October 26, 2016

Britain could offer loan to help Tata steel plant purchaser – source

The Tata Steel logo is seen at the Tata Steel rails factory in Hayange

Britain could offer a state loan on commercial terms to help tempt a potential purchaser for Tata Steel’s Port Talbot steelworks, a government source said on Tuesday.

Prime Minister David Cameron, who has called an referendum on EU membership for June 23, is under pressure to keep Tata‘s British steel plants open after the Indian conglomerate said last month that it was selling up in Britain.

Business Secretary Sajid Javid had said on Monday that the government would consider “co-investing” with a buyer on commercial terms to help ensure the future of Tata‘s flagship Port Talbot plant in south Wales.

Though Cameron has said nationalisation is not the right answer, Javid’s comment on co-investing was interpreted by The Financial Times and The Guardian newspapers as opening up the possibility of the state taking an equity stake in Port Talbot.

The government source, who spoke on condition of anonymity due to the sensitivity of the situation, said that there was only a remote possibility that the state would end up taking an equity share in the Port Talbot operation.

The source said that a government loan as part of a deal with other investors was the “likeliest scenario” for the purchase of the steelworks.

As many as 15,000 jobs are in danger in Britain after Tata said it was is selling its British steel operations because of a global oversupply of steel, cheap imports from China, high manufacturing costs and weak domestic demand.

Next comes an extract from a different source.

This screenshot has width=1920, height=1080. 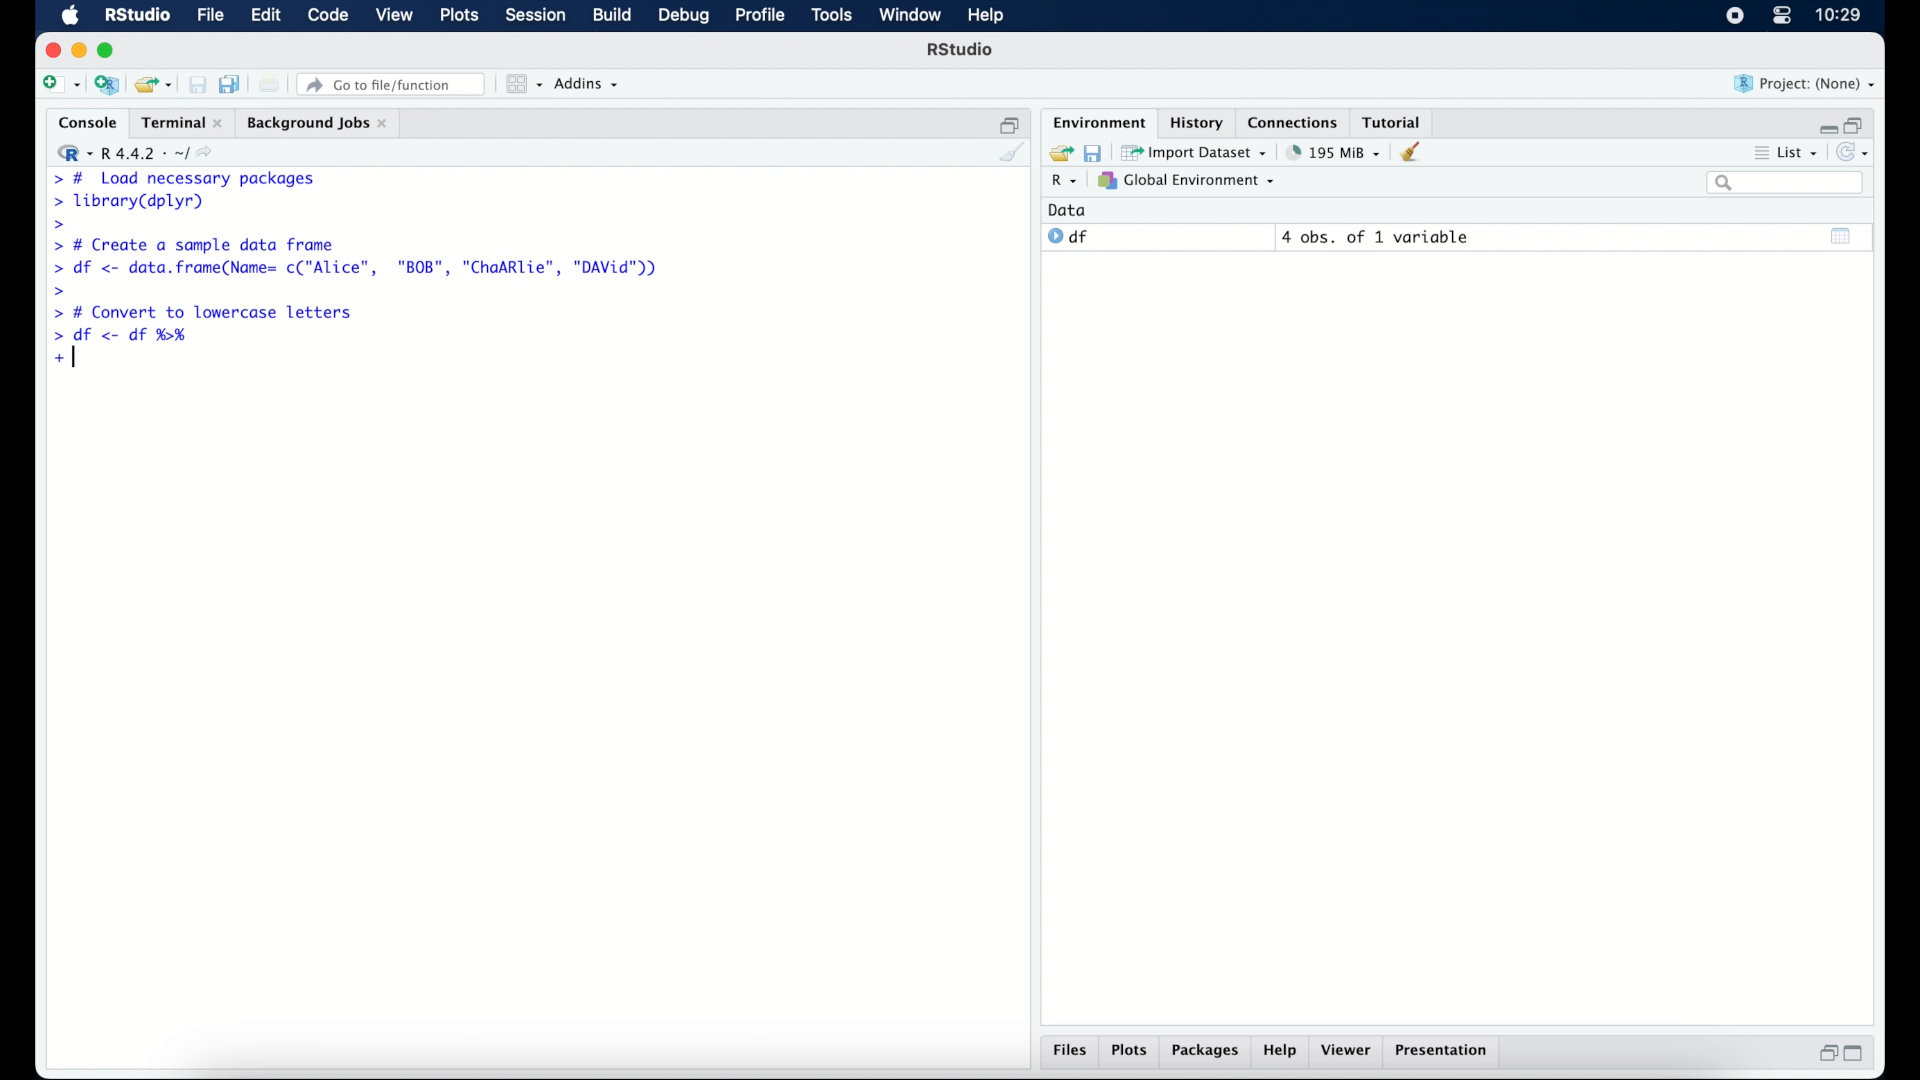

For free-market politicians such as Javid who has styled himself as an heir to former Conservative prime minister Margaret Thatcher, nationalisation is ideologically unpalatable.

Tata Steel is the second-largest steel producer in Europe with a diversified presence across the continent. It has a crude steel production capacity of over 18 million tonnes per annum (mtpa) in Europe, but only 14 mtpa is operational.

Announcing its decision to pull out of the UK in March, Tata said it could no longer endure mounting losses caused by increased shipments to Europe from countries like China, high manufacturing costs and domestic market weakness.

Nevertheless, the government says it is hopeful of finding another buyer, although that process could take some time given the complexity of any deal, including negotiations over everything from pensions liabilities to energy subsidies.

On Monday, Tata agreed to sell a steelworks in northern England to investment firm Greybull Capital for 1 pound, saving a third of the job at risk in Britain.